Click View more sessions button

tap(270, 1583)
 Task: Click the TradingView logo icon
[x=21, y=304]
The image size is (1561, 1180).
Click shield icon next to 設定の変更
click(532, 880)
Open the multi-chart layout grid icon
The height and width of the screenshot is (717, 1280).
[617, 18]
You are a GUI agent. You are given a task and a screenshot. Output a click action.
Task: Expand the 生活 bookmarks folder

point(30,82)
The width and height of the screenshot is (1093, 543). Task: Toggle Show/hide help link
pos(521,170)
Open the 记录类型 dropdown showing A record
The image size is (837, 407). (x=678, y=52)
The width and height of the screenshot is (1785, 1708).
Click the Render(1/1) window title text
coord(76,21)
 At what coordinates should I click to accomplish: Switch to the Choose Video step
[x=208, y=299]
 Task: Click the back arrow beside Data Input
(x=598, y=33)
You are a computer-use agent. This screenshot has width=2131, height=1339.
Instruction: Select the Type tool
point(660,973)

_To do_
Please copy each line of the material that has the string "agent" somewhere in it.

_Task answer_
You are a GUI agent. You are given a task and a screenshot. Output a click action.
You are a computer-use agent. This screenshot has width=2131, height=1339.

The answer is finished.